Sent from Petguide.com Free App


----------



## Kylie (Feb 16, 2013)

I have found that you get a lot more sleep going the blanket route.


----------



## Tahnee GR (Aug 26, 2006)

All of my puppies go home with a soft toy that has been in their pen with them. I think it helps the adjustment, even if just a little bit.


----------



## Willow52 (Aug 14, 2009)

I've never done that but it makes sense. The thing that seemed to make the most difference was having the crate in the bedroom rather than another location in the house.


----------



## CStrong73 (Jun 11, 2012)

We did the blanket thing. I took an old baby blanket when I went to visit the breeder. She put it in with the puppies the last night Rocket was there.
She also sent home a stuffed toy that Rocket's mom had played with.
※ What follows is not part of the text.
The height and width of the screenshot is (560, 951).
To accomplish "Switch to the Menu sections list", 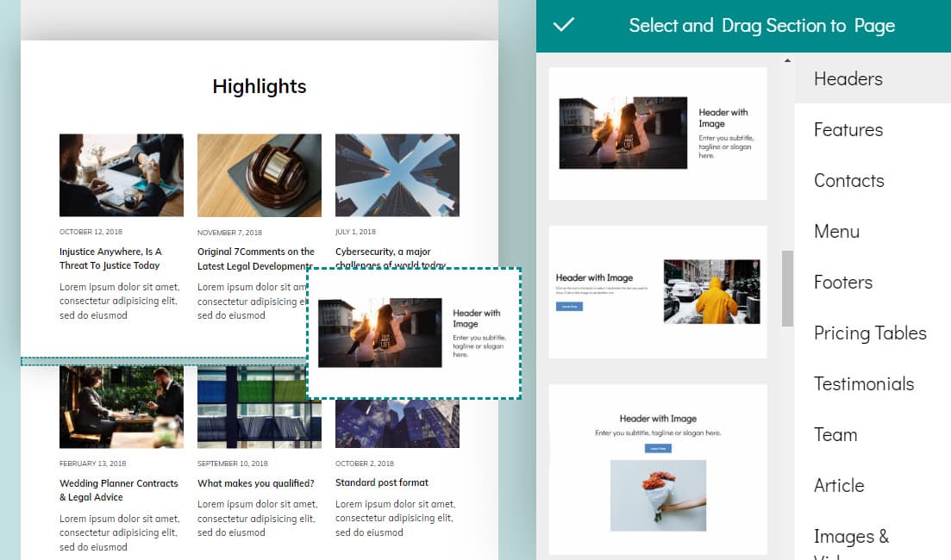I will [x=836, y=231].
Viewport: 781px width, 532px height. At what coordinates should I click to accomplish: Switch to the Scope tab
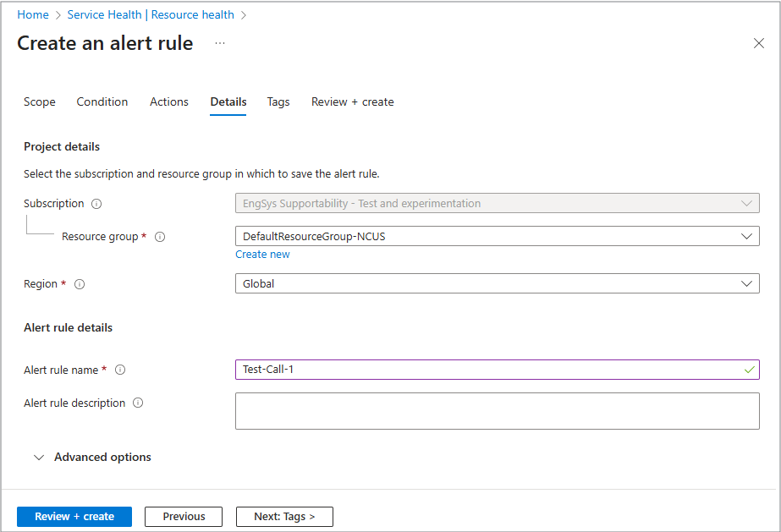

I think it really helps them settle in.


----------



## Vhuynh2 (Feb 13, 2012)

Molly's breeder gave me a stuffed animal that had been in the own with the puppies. We still have it and it is one of the few toys Molly chose to leave intact. 
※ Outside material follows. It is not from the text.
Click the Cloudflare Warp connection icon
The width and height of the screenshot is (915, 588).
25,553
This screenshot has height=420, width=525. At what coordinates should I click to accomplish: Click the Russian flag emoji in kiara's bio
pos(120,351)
Sent from Petguide.com Free App


----------



## Dallas Gold (Dec 22, 2007)

Our breeder sent us home with a nice stuffie with the litter's scent. We used it for a while and now I've got it safely stored away, part of his "treasure box". We also bought a DAP adapter/diffuser with dog appeasing phermone. This is what it's supposed to do:



> Reduce signs of stress associated with new puppy or shelter dog adoption or transition from a breeder
> Reduce signs of stress from loud noises such as fireworks or thunderstorms
> Clinically proven effective and veterinarian recommended; drug free
> Contains 1 diffuser and 1 48 mL refill; additional refills sold separately
> ...


Amazon.com: Comfort Zone with DAP for Dogs Diffuser and Single Refill: Pet Supplies

We did this for two reasons- to help the puppy transition to his new forever home and also to keep our older Golden calmer with the huge change in his life. I think it helped, but I cannot be certain. Our vet recommended we do this as they use it in the exam rooms in the clinic and see how it helps dogs calm down.


----------



## Davidrob2 (Dec 10, 2012)

Our breeder had me (since I would be the primary caregiver) wear an old shirt to bed the day before we picked up Harry. She then rubbed the shirt on Harry's mom so it would have the scent of his old and new moms. We also got a Snuggle Puppy for him and rubbed that on mom and his litter mates. It has a battery operated "heartbeat" and you can put hand warmers inside so it feels like they are with another puppy. We put it in his crate and there was never a peep out of him. We removed the "heart" and warmers long ago, but Harry still loves to sleep with his Snuggle Puppy. He is very gentle with it. If we ask Harry if he wants to snuggle, he will run get snuggle puppy and come back so someone can lay on the floor with him.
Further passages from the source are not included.